La société Shift réplique que le préjudice moral des sociétés CBV et Bruver n’est pas justifié.
En l’espèce, il a été établi ci-dessus qu’aucune faute de la société Shift dans l’exécution du contrat n’est démontrée. En outre, les sociétés CBV et Bruver ne justifient par aucune pièce l’existence du préjudice réputationnel et d’image qu’elles allèguent.
Le jugement sera confirmé en ce qu’il a débouté les sociétés CBV et Bruver de leur demande de dommages et intérêts au titre d’un préjudice d’image.
Sur la demande de dommages et intérêts de la société Shift au titre de la résistance abusive
La société Shift soutient que par leurs manquements contractuels, les sociétés CBV et Bruver ont fait preuve de mauvaise foi et de résistance abusive en refusant de faire droit à ses demandes de paiement amiables.

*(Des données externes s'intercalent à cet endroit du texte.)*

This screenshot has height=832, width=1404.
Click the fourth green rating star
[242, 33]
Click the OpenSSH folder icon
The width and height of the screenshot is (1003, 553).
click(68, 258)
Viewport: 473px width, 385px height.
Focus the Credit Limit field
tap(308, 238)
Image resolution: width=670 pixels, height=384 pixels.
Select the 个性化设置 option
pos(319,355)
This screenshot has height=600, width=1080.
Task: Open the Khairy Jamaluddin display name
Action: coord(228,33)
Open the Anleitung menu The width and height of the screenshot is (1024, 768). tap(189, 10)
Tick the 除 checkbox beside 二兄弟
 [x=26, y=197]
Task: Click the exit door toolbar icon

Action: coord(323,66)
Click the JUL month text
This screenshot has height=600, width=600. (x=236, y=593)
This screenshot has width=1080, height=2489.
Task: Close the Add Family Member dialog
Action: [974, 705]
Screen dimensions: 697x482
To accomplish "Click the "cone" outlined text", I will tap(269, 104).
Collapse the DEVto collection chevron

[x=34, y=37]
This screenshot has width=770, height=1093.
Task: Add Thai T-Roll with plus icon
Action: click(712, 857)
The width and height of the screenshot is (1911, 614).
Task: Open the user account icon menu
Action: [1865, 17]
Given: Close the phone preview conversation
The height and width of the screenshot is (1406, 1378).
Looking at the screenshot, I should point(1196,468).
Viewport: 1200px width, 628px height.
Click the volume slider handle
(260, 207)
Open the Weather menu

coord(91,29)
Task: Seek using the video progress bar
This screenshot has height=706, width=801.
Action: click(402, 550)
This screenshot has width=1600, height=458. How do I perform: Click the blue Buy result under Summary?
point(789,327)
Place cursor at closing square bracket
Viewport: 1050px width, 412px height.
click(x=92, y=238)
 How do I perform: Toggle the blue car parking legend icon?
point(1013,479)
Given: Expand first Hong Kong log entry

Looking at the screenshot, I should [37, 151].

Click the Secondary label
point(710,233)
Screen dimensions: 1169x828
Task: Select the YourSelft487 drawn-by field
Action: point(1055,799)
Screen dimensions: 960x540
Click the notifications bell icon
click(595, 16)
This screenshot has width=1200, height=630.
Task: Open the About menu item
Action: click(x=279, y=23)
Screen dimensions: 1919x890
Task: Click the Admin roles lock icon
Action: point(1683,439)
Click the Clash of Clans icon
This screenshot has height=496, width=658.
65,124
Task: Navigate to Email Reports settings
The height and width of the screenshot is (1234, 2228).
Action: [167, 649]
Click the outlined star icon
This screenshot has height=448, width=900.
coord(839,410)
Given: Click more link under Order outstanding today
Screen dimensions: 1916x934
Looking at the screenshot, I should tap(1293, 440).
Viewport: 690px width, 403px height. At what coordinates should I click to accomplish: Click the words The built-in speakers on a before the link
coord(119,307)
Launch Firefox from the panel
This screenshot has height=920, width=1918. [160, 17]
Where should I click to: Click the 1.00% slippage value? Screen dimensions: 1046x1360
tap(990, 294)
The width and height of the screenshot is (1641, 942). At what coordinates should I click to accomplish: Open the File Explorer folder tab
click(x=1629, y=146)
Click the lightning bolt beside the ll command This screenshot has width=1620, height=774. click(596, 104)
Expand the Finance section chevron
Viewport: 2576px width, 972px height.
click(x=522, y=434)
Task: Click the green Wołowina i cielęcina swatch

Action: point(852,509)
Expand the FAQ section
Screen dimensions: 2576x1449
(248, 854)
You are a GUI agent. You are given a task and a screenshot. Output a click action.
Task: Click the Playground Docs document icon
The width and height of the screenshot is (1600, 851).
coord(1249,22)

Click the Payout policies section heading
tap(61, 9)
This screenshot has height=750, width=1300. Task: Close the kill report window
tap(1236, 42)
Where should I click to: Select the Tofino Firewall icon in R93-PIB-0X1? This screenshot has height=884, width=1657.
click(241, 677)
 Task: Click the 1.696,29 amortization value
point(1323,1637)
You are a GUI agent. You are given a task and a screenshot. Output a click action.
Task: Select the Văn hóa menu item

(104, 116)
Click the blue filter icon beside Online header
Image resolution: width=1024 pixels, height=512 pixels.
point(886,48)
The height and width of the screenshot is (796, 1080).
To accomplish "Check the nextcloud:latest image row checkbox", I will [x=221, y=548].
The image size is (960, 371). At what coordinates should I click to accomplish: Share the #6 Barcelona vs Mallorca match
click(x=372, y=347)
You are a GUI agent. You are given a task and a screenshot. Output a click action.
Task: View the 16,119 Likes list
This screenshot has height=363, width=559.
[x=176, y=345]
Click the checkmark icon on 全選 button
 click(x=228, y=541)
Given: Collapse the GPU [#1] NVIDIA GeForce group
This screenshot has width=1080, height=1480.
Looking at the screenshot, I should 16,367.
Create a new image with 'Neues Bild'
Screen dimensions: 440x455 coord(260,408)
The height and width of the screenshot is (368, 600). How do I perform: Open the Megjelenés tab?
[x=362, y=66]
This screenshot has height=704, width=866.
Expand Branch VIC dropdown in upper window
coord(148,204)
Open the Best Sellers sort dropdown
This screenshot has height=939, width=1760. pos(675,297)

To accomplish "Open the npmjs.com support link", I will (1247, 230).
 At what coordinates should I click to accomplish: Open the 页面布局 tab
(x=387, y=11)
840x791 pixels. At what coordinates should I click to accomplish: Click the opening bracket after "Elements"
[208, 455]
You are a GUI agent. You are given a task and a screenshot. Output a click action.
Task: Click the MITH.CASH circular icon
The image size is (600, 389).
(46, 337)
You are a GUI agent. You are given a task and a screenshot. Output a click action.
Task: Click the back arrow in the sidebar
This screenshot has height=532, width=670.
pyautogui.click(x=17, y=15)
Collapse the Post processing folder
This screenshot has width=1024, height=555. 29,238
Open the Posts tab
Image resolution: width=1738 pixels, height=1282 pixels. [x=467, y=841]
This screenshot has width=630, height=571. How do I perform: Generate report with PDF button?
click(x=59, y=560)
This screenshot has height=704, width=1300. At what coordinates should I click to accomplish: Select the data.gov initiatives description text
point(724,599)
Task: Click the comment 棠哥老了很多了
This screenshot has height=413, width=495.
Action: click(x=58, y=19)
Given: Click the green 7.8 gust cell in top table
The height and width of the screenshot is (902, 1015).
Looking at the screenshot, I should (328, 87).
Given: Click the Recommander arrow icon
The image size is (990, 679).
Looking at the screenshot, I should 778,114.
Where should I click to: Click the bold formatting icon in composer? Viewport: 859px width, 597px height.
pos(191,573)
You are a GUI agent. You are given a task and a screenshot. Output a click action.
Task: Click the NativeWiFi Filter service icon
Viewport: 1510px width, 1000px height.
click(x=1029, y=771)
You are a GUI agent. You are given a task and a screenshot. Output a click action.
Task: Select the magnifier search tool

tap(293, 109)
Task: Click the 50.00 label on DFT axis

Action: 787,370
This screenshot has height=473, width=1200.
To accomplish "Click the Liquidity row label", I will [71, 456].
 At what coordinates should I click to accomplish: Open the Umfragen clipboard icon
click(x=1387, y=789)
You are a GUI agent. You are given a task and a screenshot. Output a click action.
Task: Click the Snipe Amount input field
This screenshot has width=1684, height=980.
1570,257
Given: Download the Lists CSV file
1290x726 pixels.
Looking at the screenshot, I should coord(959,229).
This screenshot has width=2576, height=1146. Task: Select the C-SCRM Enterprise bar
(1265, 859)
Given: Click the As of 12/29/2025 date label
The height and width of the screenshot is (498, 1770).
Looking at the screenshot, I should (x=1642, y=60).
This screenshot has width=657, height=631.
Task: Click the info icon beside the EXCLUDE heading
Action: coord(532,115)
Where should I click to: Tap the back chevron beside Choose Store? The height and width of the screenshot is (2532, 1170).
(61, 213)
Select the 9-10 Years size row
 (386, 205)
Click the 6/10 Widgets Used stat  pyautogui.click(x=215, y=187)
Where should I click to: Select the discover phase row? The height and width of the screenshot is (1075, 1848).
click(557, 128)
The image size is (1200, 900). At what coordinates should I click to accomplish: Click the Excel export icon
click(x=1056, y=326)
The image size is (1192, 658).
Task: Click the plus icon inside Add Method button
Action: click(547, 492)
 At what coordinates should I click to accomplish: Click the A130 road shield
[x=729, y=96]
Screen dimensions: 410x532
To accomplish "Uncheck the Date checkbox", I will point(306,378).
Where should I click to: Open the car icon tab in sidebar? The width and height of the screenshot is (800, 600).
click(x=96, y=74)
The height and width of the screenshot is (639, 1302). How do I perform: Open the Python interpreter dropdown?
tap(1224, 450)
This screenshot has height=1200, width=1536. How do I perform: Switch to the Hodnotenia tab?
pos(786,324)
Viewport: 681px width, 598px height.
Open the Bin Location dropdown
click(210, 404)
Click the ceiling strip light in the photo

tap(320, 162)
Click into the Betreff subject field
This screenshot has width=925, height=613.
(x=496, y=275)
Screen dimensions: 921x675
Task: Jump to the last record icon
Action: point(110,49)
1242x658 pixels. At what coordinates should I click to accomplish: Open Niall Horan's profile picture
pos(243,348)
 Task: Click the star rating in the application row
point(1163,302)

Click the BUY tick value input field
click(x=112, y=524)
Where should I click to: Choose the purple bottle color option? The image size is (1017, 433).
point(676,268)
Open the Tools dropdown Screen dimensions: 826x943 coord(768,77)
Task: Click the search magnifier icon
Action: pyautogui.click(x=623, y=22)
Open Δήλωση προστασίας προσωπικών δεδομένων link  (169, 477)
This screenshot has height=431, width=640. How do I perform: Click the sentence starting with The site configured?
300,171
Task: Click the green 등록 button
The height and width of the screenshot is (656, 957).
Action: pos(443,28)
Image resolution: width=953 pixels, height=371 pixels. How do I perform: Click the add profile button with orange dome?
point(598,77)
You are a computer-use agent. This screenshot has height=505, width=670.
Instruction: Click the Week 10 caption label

Les sociétés CBV et Bruver répliquent qu’il n’existe aucune démonstration de la part de la société Shift de quelconques faute, préjudice et lien de causalité qui justifieraient leur condamnation.
L’article 1240 du code civil dispose que tout fait ayant causé un dommage à autrui oblige celui par lequel le dommage est arrivé à le réparer.
Toutefois, le fait pour une partie de contester la solution du litige est insuffisant pour caractériser une procédure abusive. La société Shift ne verse aux débats aucune pièce justifiant le préjudice commercial et financier qu’elle allègue. En outre, la simple résistance à une action de justice ne constitue pas un abus de droit. En l’absence de caractérisation d’un abus de la part des sociétés CBV et Bruver, il convient de débouter la société Shift de sa demande et la décision du tribunal de commerce sera confirmée de ce chef.
Sur les demandes accessoires
Le jugement sera confirmé sur les dépens et sur ses condamnations au titre de l’article 700 du code de procédure civile.
Les sociétés CBV et Bruver, parties qui succombent, seront condamnées in solidum aux dépens d’appel qui seront recouvrés par Me Goubard de la Seral Estelle Goubard conformément à l’article 699 du code de procédure civile.
L’équité commande que les sociétés CBV et Bruver soient condamnées in solidum à verser à la société Shift Capital la somme de 10 000 euros au titre des frais irrépétibles qu’elle a engagés en appel. Les demandes des sociétés CBV et Bruver à ce titre seront rejetées.
PAR CES MOTIFS
La cour, dans la limite de l’appel,
Confirme le jugement du 2 mars 2021 en toutes ses dispositions ;
Y ajoutant,
Condamne in solidum les sociétés CBV Immo et Bruver immo à payer à la société Shift Capital la somme de 10 000 euros au titre de l’article 700 du code de procédure civile ;
Rejette les demandes des sociétés CBV Immo et Bruver immo au titre de l’article 700 du code de procédure civile ;
Condamne in solidum les sociétés CBV Immo et Bruver immo aux dépens d’appel qui seront recouvrés par Me Goubard de la Seral Estelle Goubard conformément à l’article 699 du code de procédure civile.